French police have failed to locate Nazi war criminal Alois Brunner in Argentina after receiving tips that he left his hideout in Syria.
The head of the manhunt section of the Paris police, Gerard Bronne, told a French television station that members of his unit had traveled to northern Argentina last month.
The trip was an effort to follow up on information from Uruguay that Brunner had settled in Argentina along with other Nazi war criminals wanted by Interpol, the international police agency.
“He’s not there,” said Bronne, adding, “At least we didn’t find him.”

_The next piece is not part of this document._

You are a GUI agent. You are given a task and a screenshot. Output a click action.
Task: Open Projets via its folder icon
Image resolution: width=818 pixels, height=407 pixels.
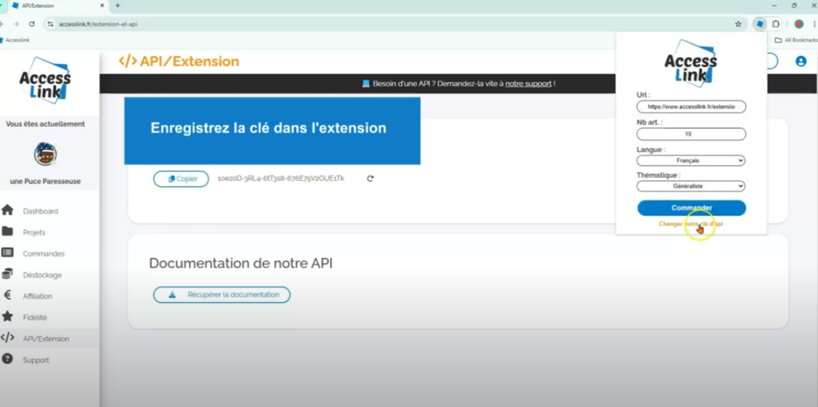pyautogui.click(x=7, y=232)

Brunner served during World War II as personal secretary to Adolf Eichmann, Hitler’s chief aide.
The person whom Eichmann once described as his “best man” orchestrated the deaths of some 128,000 Jews from Austria, Greece, France and Slovakia during the war years.
Brunner was listed earlier this year in the German newsmagazine Focus as one of Interpol’s 12 most-wanted people.
According to the magazine, which quoted information from the Interpol center in Lyon, France, the former SS officer who was previously believed to be living undisturbed in Damascus, Syria, had obtained an Austrian passport under an assumed name and moved to Argentina.
As far back as 1992, diplomats in Syria maintained that Brunner was dead. A similar assessment was made by French lawyer and Nazi hunter Serge Klarsfeld.
If Brunner is alive, he would be 83.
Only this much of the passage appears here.